Beginning at the line containing "Screen dimensions: 1117x803", print every line until the records end, keeping each exactly as it is.
#### Records for this task ####
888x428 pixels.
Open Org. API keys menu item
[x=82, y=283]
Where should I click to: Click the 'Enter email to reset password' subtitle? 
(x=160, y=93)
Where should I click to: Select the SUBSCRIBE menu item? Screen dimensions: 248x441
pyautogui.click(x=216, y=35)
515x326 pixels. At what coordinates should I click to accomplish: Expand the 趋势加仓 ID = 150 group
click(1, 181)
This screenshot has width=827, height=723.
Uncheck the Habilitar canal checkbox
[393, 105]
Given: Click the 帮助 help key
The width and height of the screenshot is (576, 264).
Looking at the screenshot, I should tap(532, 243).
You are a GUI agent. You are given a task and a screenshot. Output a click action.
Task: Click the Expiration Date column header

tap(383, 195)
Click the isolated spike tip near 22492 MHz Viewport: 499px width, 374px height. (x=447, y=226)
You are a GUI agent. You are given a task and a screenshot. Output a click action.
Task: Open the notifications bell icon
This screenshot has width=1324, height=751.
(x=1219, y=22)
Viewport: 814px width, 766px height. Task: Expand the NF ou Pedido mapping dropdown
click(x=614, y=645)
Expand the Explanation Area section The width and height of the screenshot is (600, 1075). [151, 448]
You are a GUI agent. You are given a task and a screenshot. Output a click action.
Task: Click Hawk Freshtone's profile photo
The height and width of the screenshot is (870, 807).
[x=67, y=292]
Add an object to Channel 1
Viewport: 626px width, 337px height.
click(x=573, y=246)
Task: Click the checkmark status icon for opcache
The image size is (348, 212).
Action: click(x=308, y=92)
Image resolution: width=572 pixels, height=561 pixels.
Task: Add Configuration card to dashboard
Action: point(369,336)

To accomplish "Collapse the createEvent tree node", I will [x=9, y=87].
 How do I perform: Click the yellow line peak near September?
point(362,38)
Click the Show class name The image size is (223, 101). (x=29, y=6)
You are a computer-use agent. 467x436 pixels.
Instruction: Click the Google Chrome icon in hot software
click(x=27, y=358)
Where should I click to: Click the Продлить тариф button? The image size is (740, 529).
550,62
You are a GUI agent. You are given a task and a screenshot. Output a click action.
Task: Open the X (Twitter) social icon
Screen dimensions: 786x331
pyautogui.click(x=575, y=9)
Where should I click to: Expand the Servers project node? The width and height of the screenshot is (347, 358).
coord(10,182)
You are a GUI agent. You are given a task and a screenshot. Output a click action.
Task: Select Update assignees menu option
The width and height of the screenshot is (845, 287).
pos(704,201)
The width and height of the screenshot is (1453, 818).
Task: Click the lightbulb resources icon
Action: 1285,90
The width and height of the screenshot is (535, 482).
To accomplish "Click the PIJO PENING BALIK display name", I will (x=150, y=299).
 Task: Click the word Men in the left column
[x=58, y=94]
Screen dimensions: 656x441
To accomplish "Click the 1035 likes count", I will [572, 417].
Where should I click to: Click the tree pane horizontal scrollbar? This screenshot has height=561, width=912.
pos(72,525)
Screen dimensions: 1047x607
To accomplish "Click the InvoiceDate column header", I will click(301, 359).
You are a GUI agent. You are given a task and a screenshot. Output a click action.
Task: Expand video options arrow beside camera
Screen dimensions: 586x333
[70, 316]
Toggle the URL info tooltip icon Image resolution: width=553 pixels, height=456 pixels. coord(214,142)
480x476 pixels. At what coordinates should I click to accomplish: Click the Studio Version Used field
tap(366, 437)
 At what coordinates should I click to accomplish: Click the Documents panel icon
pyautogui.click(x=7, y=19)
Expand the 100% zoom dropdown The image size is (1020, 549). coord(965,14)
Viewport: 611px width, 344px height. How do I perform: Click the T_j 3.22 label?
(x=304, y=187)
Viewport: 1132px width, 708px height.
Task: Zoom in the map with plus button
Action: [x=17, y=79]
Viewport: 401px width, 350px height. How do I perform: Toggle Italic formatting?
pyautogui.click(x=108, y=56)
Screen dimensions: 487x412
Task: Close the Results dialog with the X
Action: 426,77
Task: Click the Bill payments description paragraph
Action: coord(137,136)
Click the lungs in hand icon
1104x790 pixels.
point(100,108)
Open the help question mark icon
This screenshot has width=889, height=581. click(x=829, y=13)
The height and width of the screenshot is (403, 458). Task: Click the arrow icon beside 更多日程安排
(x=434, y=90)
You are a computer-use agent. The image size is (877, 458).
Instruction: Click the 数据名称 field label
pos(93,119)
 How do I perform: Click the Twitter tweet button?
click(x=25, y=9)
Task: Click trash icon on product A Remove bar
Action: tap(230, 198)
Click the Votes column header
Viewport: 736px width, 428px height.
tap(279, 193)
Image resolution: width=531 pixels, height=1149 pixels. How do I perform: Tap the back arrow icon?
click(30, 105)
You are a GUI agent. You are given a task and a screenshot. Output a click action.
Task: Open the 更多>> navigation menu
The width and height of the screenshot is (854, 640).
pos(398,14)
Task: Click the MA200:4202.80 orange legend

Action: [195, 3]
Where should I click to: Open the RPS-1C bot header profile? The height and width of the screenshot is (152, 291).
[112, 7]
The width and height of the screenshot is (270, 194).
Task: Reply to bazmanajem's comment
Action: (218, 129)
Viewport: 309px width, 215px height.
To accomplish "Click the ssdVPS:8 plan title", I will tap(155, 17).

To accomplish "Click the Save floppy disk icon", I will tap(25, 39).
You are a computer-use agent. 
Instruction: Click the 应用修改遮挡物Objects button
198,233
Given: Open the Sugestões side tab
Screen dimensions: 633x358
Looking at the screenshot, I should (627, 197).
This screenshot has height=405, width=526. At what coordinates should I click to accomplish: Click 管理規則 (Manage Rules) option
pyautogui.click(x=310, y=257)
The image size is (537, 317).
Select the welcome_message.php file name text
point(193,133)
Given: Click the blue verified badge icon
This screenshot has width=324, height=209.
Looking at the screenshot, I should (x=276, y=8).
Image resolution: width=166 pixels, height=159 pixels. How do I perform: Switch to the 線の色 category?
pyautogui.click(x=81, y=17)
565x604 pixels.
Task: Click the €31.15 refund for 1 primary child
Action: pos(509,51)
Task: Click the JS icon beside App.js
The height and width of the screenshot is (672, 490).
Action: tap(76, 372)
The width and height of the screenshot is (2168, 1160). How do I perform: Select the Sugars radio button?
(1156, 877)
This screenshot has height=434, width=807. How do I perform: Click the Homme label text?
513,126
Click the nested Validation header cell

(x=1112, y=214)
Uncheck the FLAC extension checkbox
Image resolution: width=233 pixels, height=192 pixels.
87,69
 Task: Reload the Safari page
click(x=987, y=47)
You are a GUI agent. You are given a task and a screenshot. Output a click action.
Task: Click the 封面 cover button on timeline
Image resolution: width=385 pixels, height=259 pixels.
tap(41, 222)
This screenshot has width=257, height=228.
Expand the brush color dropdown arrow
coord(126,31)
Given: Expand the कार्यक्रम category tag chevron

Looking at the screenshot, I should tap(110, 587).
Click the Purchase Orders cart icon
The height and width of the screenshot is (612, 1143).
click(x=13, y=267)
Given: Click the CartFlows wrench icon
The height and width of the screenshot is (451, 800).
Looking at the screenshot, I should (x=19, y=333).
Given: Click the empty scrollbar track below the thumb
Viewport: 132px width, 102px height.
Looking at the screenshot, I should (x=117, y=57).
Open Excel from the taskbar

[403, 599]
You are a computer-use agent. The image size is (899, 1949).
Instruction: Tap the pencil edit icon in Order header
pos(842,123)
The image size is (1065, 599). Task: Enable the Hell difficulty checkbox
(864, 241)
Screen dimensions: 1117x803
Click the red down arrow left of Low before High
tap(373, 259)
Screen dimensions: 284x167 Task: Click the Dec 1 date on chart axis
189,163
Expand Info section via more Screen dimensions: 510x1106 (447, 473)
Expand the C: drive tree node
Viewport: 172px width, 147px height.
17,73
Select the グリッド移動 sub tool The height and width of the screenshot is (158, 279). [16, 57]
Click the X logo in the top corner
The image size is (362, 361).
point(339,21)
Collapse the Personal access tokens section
####
# Task result
Screen dimensions: 1117x803
Click the red down arrow left of Low before High
tap(373, 259)
Screen dimensions: 284x167 Task: Click the Dec 1 date on chart axis
189,163
Expand Info section via more Screen dimensions: 510x1106 (447, 473)
Expand the C: drive tree node
Viewport: 172px width, 147px height.
17,73
Select the グリッド移動 sub tool The height and width of the screenshot is (158, 279). [16, 57]
Click the X logo in the top corner
The image size is (362, 361).
point(339,21)
Collapse the Personal access tokens section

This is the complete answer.